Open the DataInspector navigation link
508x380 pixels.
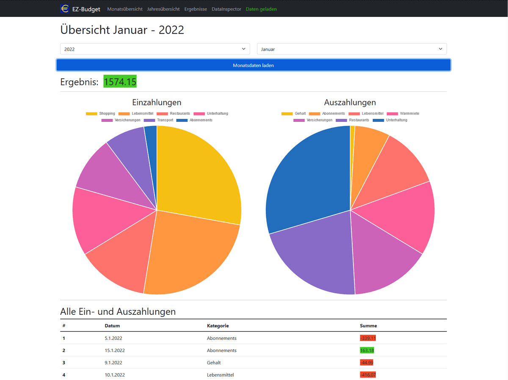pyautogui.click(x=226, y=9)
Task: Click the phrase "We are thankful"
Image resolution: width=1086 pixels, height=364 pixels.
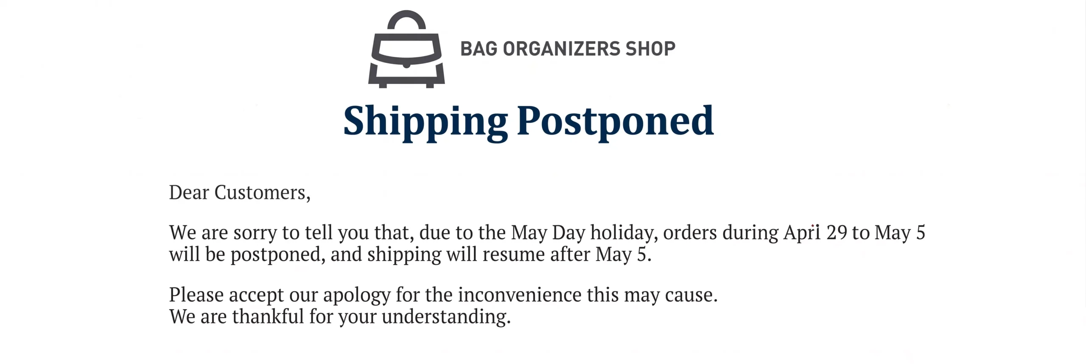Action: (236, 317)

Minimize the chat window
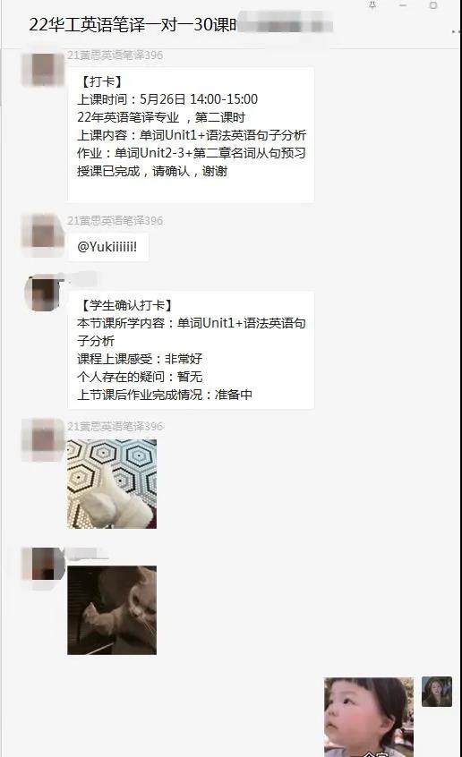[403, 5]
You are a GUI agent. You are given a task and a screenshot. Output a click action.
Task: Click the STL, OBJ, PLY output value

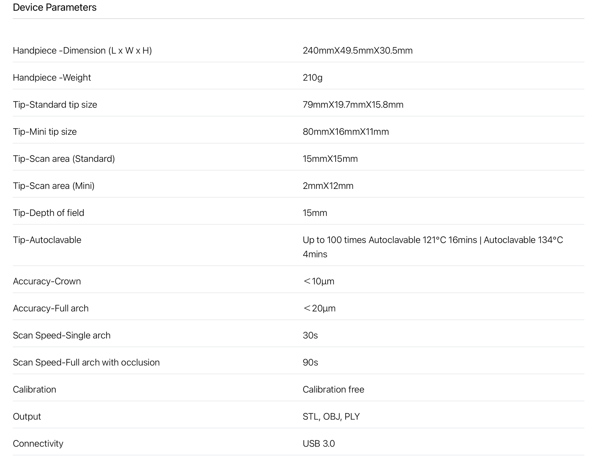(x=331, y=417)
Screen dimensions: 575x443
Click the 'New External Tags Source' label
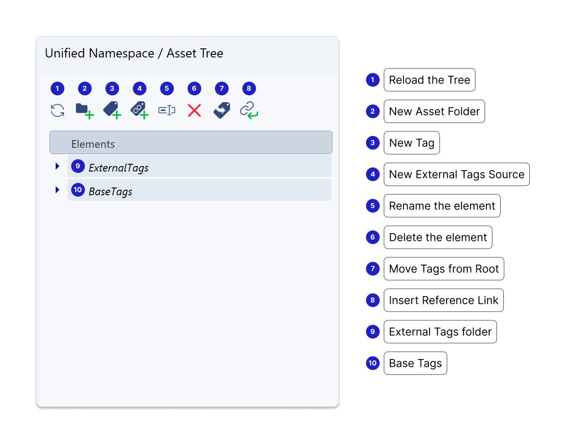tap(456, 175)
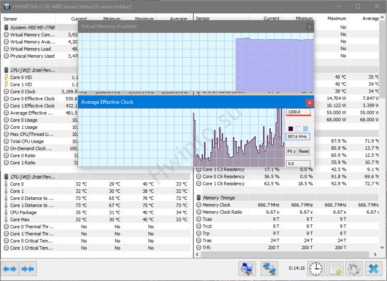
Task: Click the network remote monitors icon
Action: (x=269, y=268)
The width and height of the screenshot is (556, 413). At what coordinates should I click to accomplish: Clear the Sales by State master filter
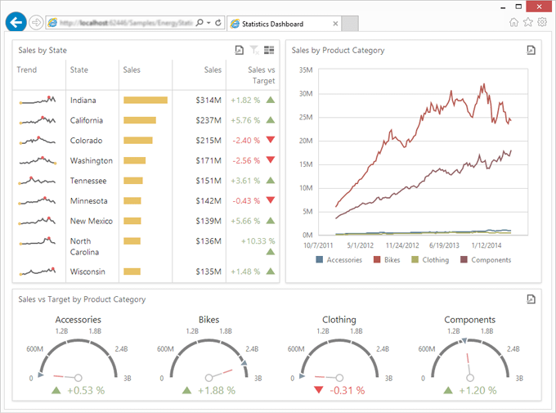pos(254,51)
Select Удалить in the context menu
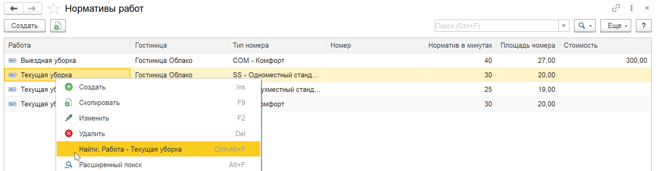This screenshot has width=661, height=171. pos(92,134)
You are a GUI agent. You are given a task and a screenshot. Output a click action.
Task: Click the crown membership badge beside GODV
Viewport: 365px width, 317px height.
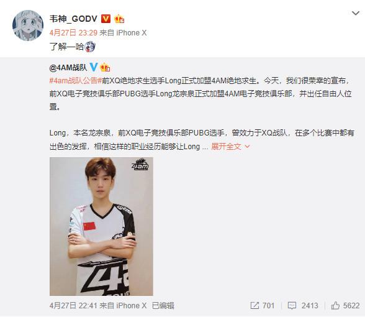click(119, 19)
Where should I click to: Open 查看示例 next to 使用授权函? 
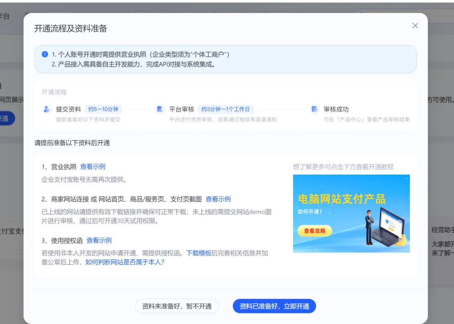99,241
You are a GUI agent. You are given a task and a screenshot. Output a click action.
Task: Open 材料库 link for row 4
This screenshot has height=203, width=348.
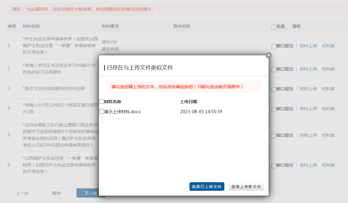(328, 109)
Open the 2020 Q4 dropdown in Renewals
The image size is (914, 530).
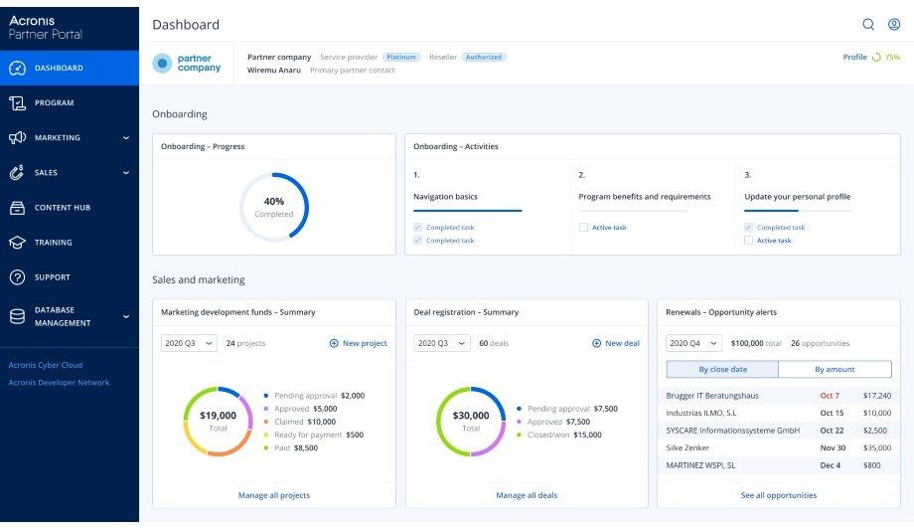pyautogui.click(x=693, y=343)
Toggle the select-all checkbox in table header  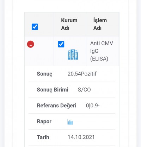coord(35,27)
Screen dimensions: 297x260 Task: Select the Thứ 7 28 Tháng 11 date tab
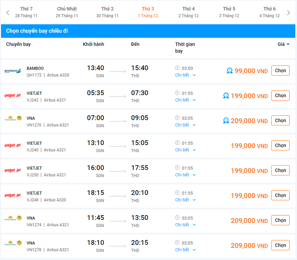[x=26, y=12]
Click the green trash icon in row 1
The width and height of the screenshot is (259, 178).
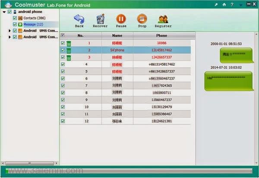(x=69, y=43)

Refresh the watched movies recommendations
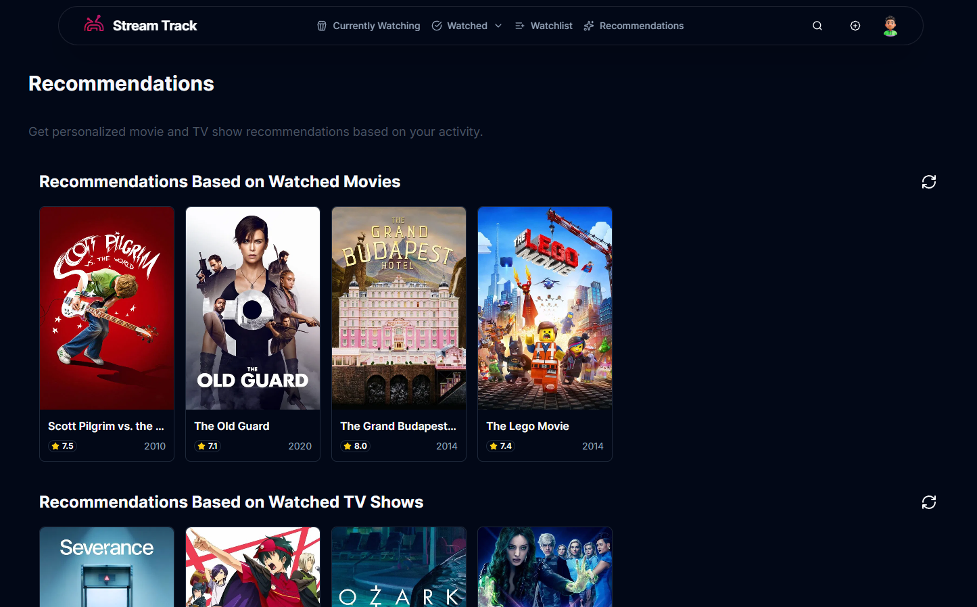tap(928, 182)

- - - -

Show each line from the listing above that includes the word "link".

Open the DataInspector navigation link
Task: Open 材料库 link for row 4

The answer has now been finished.